Cuando compré aquellos patines tenía la firme intención de aprender a patinar. De esas firmes intenciones que duran poco. Todas las intenciones son firmes hasta que desaparecen diluidas en falta de tiempo o ganas. Así que decidí venderlos. Me los compró un padre que quería enseñar a patinar a su hijo pero no sabía hasta qué punto tendría afición. Él tenía mucha. Quería que el niño empezará a seguir sus pasos. 
Mi afición por los aparatos viene de lejos, así que cuando ví que era posible comprar una PDA con GPS me pareció que la combinación valia la pena. Desde pequeño tengo especial predilección por aquello que combina cosas. Nunca me aclaré con aquella PDA con GPS. De hecho necesité pocas veces orientación y cuando la necesité nunca supo darmela. Vendí mi PDA a un chico que le había roto la antena a una PDA que le había dejado un amigo que era exactamente del mismo modelo. Le dijo que le compraría una. Había pocas de ese modelo. Yo vendía una. 
Ikea tenía un cuadro de una rosa precioso. Con un rojo que yo siempre conocí como vermellón. Creo que era -junto con el azul electrico- el color que más me gustaba de aquellas temperas que jamás aprendí a utilizar. Era una rosa imponente. Una rosa con pasión y sin espinas. Ni siquiera se le adivinaban. Pero, un día perdió su sitio en casa porque llegó alguien más importante y resultaban incompatibles. Ese cuadro se lo vendí a un chico. Él y su novia tenían ese cuadro presidiendo su comedor.
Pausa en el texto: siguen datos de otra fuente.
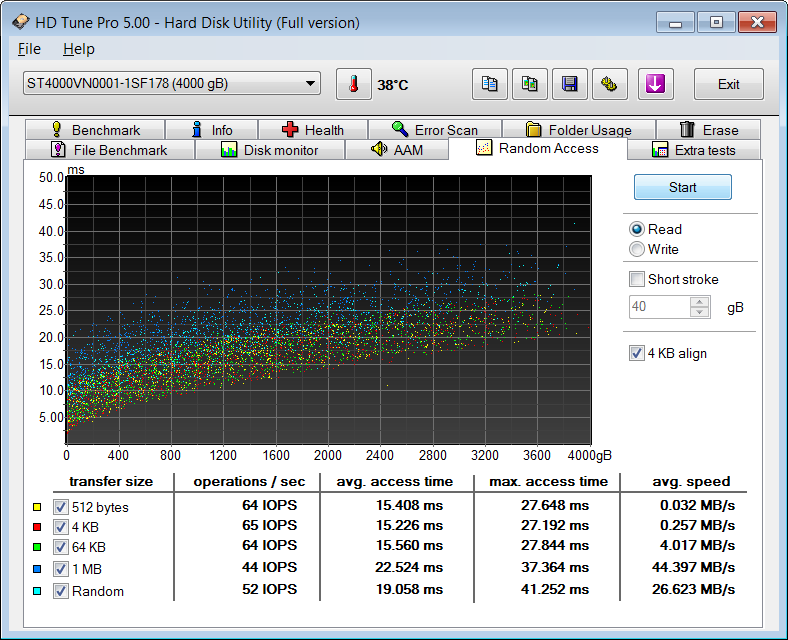Switch to the Disk monitor tab
This screenshot has width=788, height=640.
tap(269, 150)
Estaban haciendo algo que no me supo precisar y el cuadro se cayó y se rompió. Él encontro otro cuadro igual para ella. El que yo vendía. 
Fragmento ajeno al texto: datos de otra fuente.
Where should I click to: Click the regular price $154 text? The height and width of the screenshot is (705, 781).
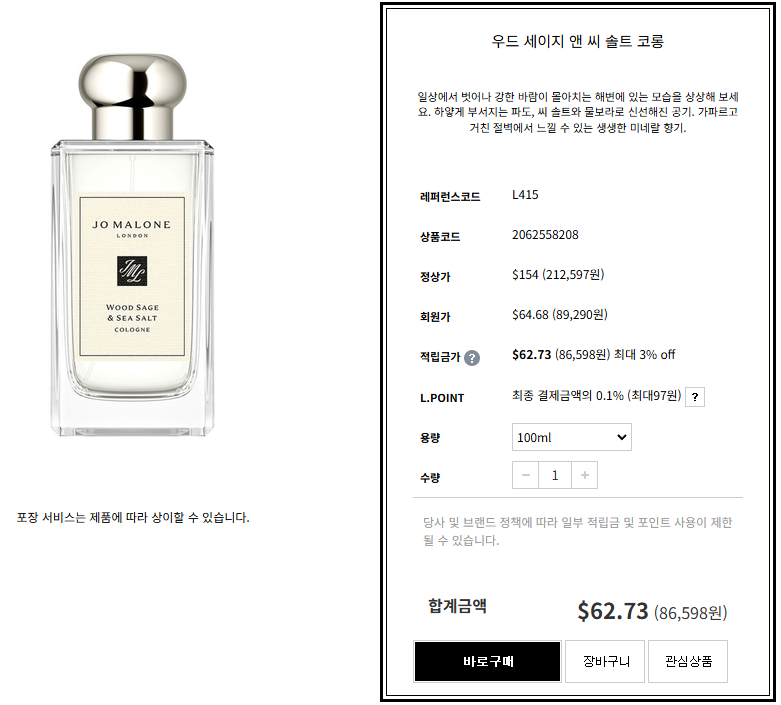(525, 275)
Cuando compré aquella moto lo hice por amor. Era la moto de mis sueños. No era la más potente ni la más bonita pero era la mía, mi moto, la moto que siempre quise tener cuando estudiaba. Era especial y Special. La sensación de libertad de ir subido en ella por la orilla del mar, cuando las olas se meten casi en las ruedas era inigualable. Era  una moto fría. Quizá como yo. Le costaba arrancar. Quizá como a mi. Siempre le pasaba algo, como si quisiera llamar la atención. Pero cuando estaba limpia brillaba como la luna. Pero ella siempre estaba en el garaje esperándome. Esperando que yo encontrara un momento que había perdido. Porque aquella moto era la foto de una época. Y las fotos solo son recuerdos. Vendí la moto a un apasionado de las motos, alguien que la cuidará como yo no supe hacerlo. Alguien que sepa tratarla como se merece.
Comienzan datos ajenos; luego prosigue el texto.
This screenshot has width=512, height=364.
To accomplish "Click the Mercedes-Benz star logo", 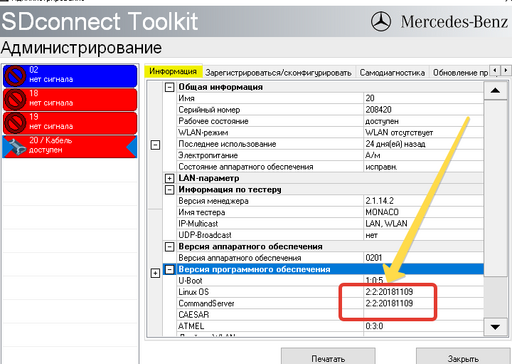I will [x=381, y=21].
Compré aquel sofá para dar un nuevo aire a mi casa ya que acababa de entrar una suave brisa de mar que me acompañó tres maravillosos años. Era un sofá sobrio y elegante. Tenía chaiselongue para poder ser compartido. Un sofá que nacía con dos cabezas. Vendí aquel sofá a una madre preocupada por su hija. La niña empezaba a estudiar en Valencia. Ellos son de fuera. Tenía que amueblar el piso sin saber cuanto tiempo estaría su hija allí. Las madres. Ya se sabe. Quería que la niña tuviera sus cosas decentemente. 
Esta mañana vendí un móvil. Me llamó un padre con acento argentino. Quería un móvil para su hijo. No le puedo comprar un i-phone me ha dicho. Pero le llevaré un regalo. 


No recuerdo el precio de la mayor parte de esas cosa que vendí. Pero recuerdo las historias. Lo que me recuerda que las decisiones más casuales conducen a los caminos más singulares. 
Y este caleodoscopio de cosas se parece mucho más a un trayecto que a un destino.